◆ **Things to do**
1: Answer these from the Canucks coaching piece, one line each, marked (a), (b), (c) like the questions:
(a) Which member of the support staff was kept?
(b) Who is everyone speculating will be promoted to the big club?
(c) Which station's hosts are described as regurgitating their concerns?
2: Rewrite the Canucks coaching piece from the words "The difference here" through "had a clue.", substituting "sports commentators" for "hockey pundits".
3: Please carry the Canucks coaching piece on from the point where it stops.

◆ **Document excerpt**
I'll let the dear reader (if there are any) figure out which of the above two situations the Canucks most resembled the last five years, and I suspect the answer carries a certain Pepe Le Pew odour.
Five days after the change in leadership, the new trio in charge of the Vancouver Canucks surprised the hockey world by axing woefully incompetent coach Adam Foote, as well as all of the support staff (except for, interestingly, goaltender coach Marko Torenius). It's not that announcement was unexpected in and of itself, the collective hockey media just had no clue it would happen when it did. This is one of those instances where a subtle shift in the English language carries a world of meaning.
The difference here is not the negation, but the preposition. As a consumer of way too many hockey podcasts while I drive from construction site to construction site on the taxpayer dime, I can assure you the hockey pundits were caught off guard by the announcement Foote had been relieved of duties. Not a one had a clue.
Likewise, there hasn’t been a single whisper – not one – about the search for a replacement coach. Sure, everybody and their pooch is speculating that Manny Malhotra will be promoted from the baby ‘nucks to the big club. But even the professional rumourmongers are speculating. In absence of any real intelligence, the poor sports jocks at Sportsnet 650 are left regurgitating the concerns they don't know what's going on. The angst is palpable. (Are there interviews? Are they negotiating? Why haven't they scheduled a press conference? Who will the assistants be? Will they wait for the draft to ensure there aren't two Malhotras on the team? Next up, a special segment with special guest Don Taylor, who will spend 20 minutes telling us he has also heard nothing. Then we'll discuss if the nothing means something, and if so, what that something is.)

◆ **Entries shown**
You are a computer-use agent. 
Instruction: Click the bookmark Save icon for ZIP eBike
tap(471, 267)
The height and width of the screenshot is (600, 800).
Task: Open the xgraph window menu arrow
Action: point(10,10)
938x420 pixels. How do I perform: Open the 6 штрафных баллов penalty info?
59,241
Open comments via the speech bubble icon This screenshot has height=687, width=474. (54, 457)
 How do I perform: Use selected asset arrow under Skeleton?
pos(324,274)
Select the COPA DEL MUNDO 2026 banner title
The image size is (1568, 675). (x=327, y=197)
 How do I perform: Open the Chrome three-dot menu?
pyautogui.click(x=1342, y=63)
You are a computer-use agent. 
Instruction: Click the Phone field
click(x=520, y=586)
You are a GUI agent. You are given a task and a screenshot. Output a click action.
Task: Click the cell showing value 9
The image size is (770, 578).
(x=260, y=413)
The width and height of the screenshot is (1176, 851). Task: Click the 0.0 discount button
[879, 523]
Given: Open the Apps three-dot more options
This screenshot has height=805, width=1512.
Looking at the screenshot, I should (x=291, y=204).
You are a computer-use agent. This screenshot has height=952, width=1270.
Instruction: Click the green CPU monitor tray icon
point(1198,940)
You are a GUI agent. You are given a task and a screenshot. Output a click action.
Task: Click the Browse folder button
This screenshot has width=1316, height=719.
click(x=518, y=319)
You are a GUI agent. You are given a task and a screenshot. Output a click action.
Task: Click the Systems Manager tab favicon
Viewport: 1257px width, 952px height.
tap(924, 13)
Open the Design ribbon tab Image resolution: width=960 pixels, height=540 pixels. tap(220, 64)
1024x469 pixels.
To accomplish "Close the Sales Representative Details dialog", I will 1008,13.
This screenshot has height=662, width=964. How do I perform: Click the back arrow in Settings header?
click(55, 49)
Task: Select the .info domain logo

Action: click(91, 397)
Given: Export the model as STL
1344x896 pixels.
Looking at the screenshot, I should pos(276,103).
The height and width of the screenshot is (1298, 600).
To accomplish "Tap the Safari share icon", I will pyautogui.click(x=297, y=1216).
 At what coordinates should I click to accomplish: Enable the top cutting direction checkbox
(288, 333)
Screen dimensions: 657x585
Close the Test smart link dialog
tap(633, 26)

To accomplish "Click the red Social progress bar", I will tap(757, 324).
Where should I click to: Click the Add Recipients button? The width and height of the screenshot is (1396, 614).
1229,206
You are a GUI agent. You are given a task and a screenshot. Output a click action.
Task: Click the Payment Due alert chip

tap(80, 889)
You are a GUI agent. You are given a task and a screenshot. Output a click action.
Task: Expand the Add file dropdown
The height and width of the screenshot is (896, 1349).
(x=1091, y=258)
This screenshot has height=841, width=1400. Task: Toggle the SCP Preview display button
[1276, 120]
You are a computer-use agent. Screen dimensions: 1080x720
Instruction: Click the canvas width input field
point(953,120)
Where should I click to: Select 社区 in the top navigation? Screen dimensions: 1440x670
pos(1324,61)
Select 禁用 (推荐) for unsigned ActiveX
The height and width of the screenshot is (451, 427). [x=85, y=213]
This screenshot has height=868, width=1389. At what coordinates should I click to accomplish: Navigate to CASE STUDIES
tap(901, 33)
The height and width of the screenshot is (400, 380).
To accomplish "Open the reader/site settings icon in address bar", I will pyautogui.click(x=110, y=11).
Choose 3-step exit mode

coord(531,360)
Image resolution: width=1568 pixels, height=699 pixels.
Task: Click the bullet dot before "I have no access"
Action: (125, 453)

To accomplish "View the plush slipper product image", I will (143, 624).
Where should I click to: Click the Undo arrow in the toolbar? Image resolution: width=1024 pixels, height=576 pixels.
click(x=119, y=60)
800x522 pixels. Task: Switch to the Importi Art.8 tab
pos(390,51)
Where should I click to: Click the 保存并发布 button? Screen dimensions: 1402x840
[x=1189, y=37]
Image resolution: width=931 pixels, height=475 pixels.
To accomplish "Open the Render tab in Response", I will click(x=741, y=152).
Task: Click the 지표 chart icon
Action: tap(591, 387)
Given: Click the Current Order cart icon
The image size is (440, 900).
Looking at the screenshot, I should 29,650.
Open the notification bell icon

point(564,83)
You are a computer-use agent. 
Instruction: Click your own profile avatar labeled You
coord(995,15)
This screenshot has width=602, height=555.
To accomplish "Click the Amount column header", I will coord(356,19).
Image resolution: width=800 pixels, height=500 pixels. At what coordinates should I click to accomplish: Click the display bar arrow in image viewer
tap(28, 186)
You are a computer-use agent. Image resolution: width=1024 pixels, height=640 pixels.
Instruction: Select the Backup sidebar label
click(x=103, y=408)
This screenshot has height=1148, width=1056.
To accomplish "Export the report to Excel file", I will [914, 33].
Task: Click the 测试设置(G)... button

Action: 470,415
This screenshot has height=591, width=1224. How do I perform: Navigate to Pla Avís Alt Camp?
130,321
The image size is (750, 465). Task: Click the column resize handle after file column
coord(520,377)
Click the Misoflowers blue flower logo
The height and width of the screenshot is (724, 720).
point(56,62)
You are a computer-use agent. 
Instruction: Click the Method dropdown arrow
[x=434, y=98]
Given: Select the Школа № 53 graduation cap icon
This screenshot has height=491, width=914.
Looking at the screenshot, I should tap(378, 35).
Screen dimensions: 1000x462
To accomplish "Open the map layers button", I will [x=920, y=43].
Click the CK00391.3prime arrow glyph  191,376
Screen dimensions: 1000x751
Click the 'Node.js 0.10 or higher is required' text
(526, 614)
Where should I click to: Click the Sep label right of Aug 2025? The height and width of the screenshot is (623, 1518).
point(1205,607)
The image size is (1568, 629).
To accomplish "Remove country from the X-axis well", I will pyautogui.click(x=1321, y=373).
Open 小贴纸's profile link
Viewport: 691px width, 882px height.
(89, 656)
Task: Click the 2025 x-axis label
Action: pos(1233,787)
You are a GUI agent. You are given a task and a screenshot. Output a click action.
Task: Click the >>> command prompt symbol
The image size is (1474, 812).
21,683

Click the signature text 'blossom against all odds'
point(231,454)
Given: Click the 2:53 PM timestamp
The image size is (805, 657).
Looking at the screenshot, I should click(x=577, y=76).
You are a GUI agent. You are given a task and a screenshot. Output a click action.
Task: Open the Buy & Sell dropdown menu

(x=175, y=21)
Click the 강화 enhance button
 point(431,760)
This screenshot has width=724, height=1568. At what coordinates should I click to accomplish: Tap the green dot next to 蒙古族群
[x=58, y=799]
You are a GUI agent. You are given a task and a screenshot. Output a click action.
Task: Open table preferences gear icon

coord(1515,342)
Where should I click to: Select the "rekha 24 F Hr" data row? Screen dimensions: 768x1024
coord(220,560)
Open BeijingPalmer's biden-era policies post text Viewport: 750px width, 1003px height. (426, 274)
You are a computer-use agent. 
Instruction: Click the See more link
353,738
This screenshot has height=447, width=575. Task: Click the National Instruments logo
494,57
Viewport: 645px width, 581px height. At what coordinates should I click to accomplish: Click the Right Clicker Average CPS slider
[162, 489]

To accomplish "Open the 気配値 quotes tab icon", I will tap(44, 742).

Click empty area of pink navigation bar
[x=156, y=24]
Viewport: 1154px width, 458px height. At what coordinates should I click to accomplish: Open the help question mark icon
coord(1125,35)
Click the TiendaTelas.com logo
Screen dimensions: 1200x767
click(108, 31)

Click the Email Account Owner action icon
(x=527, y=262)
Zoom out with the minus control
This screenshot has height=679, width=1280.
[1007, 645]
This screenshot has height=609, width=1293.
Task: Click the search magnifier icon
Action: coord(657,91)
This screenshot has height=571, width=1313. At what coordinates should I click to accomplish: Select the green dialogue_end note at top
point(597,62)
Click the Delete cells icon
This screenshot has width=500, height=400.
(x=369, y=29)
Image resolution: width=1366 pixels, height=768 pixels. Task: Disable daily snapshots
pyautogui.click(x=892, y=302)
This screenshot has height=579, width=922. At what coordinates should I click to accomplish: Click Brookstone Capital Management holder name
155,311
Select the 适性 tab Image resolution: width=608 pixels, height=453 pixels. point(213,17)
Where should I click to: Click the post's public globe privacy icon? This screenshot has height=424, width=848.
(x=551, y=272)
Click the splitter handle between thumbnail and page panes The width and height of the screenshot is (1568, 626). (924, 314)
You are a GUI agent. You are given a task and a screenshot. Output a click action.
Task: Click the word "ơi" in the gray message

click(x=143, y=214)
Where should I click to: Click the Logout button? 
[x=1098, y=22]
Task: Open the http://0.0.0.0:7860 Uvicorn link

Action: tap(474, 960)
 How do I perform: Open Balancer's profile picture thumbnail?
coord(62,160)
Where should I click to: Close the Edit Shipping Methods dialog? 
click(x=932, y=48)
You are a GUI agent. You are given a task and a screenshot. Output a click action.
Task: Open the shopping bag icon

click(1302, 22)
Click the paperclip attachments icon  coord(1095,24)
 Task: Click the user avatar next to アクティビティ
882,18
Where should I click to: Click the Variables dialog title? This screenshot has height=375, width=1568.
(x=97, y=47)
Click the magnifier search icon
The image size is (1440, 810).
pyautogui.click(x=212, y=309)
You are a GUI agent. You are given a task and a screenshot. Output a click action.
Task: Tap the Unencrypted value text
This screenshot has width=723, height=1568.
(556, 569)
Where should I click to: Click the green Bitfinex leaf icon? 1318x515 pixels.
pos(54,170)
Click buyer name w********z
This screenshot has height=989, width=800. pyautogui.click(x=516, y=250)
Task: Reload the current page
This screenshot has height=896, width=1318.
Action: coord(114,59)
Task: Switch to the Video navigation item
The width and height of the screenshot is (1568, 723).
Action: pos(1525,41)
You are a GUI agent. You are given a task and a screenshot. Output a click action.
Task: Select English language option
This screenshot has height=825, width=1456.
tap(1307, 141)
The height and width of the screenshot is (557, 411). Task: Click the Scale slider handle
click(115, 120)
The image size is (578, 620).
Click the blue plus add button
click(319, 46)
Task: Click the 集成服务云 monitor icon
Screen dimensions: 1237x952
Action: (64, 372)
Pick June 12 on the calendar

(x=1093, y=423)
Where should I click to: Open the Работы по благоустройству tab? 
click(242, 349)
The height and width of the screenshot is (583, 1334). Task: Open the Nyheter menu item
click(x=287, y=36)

◆ **Answers**
1:
(a) Goaltender coach Marko Torenius.
(b) Manny Malhotra.
(c) Sportsnet 650.

2:
The difference here is not the negation, but the preposition. As a consumer of way too many hockey podcasts while I drive from construction site to construction site on the taxpayer dime, I can assure you the sports commentators were caught off guard by the announcement Foote had been relieved of duties. Not a one had a clue.

3:
Well, wait a second here. Why should we know about the deliberations on the next hiring? Is it not better – for the franchise, not the sports jocks – if we don’t know a damn thing?
The Sedins and Johnson will ultimately be judged on a far greater body of work, but as the old saying goes, you never get a second chance to make a first impression. Two weeks into their new gig, the Sedin/Johnson triumvirate seem to have stopped leaks that crippled this organization’s reputation. It almost makes me believe the new management might be running the hockey team in a manner one would expect of a professionally run, multimillion-dollar business.
Vern Faulkner is a former journalist, photographer and editor, whose works appeared eons ago in various things the oldsters call "newspapers" and "magazines." (He also assumed responsibility for the Peninsula Panthers website after Woodley got a gig with Associated Press.) While he now resides in New Brunswick, Faulkner retains sufficient connections to the Wet Coast to correctly use the term "hotbox" in context, while intentionally mis-spelling West Coast in a tagline for humour.